Hernandez was 13-0 before being defeated by Puerto Rican boxer Wilfredo Rivera.

On May 13, 2000, Hernandez won the IBA Americas Jr. Middleweight Title with a twelve-round split decision over Dominican Republic's Julio Cesar De la Cruz.

On July 28, 2002, Hernandez defeated Larry Marks for the vacant NABF light middleweight title by split decision.

===Hernandez vs. Ouma===
On May 30, 2003, Kassim Ouma defeated 'El Toro' by split decision in an IBF Light Middleweight Title Eliminator for the vacant USBA light middleweight title.

===Hernandez vs. Winky Wright===
On November 8, 2003, Hernandez (26-4) lost a 12-round unanimous decision to previous IBF light middleweight champion Winky Wright, (45-3). Winky became the new IBF light middleweight champion in the co-event fight at the Mandalay Bay Resort and Casino, Las Vegas.

===Hernandez vs. Joval===
On February 6, 2004, 'El Toro' moved up in weight and fought Raymond Joval of Netherlands at Desert Diamond Casino, Tucson, Arizona, United States. Joval won a technical decision in the eighth round.
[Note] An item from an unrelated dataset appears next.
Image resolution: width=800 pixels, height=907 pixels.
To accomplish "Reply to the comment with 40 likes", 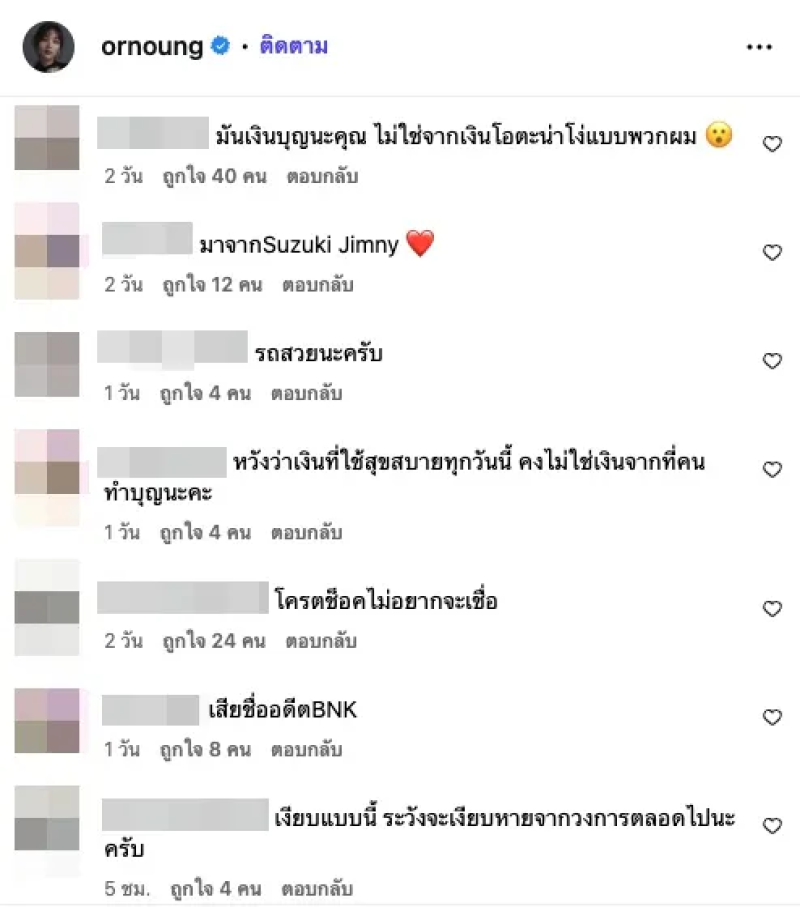I will click(322, 176).
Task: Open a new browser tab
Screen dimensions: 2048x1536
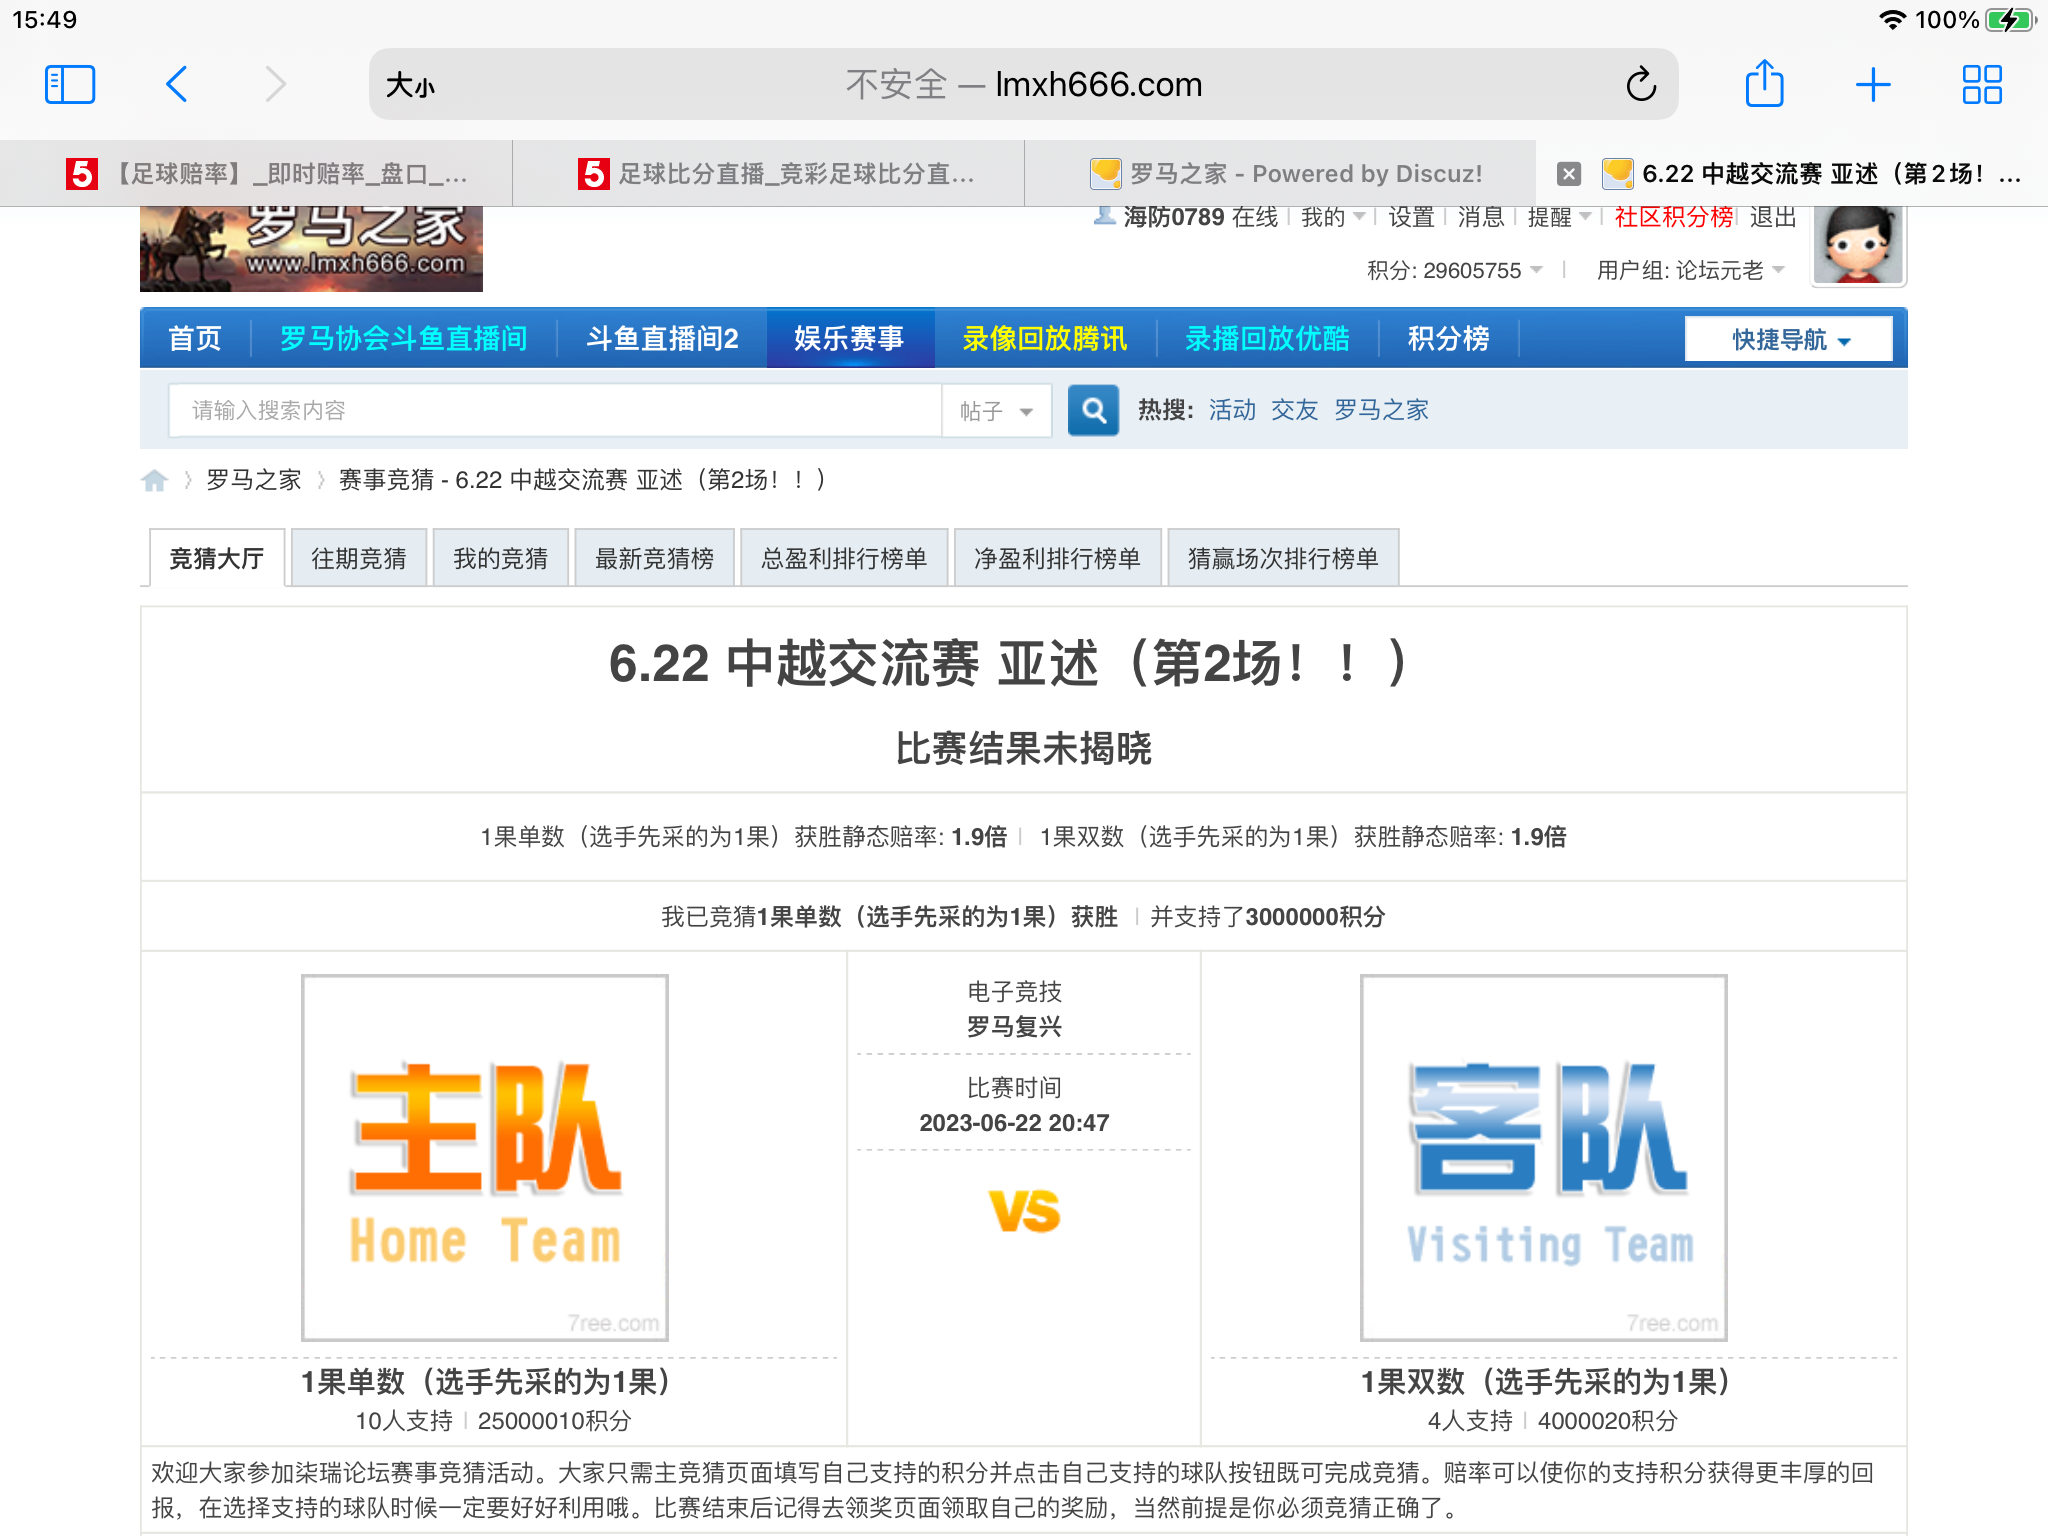Action: 1872,84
===Hernandez vs. Manfredo Jr.===
On May 22, 2010, Hernandez lost his attempt to win the International Boxing Organization's vacant middleweight title against The Contender's Peter Manfredo, Jr. by tenth round stoppage.

===Hernandez vs. Adama===
On December 17, 2010, Hernandez lost his second shot at a middleweight championship for the vacant IBO international title at UIC Pavilion in Chicago, Illinois to ex-Olympian Osumanu Adama of Ghana by a twelve round unanimous decision.

===Hernandez Disqualification Loss to Joey Hernandez===

On March 25, 2011, Hernandez incurred an eighth round disqualification loss to Joey Hernandez, in a bout for the vacant USBO Light Middleweight title. Hernandez was briefly suspended, but was subsequently reinstated. He was relicensed to box by the Illinois Athletic Commission in 2012.

===Hernandez versus Demetrius Andrade===

Hernandez failed in an attempted comeback on February 10, 2012, in the main event of a Mohegan Sun Casino seven bout boxing card against 15-0 ex-Olympian Demetrius Andrade in a bout for the vacant IBA Americas light middleweight title. Andrade knocked out Hernandez at 1:39 of the second round. Hernandez, who passed all required medical tests before the bout, was suspended for 90 days.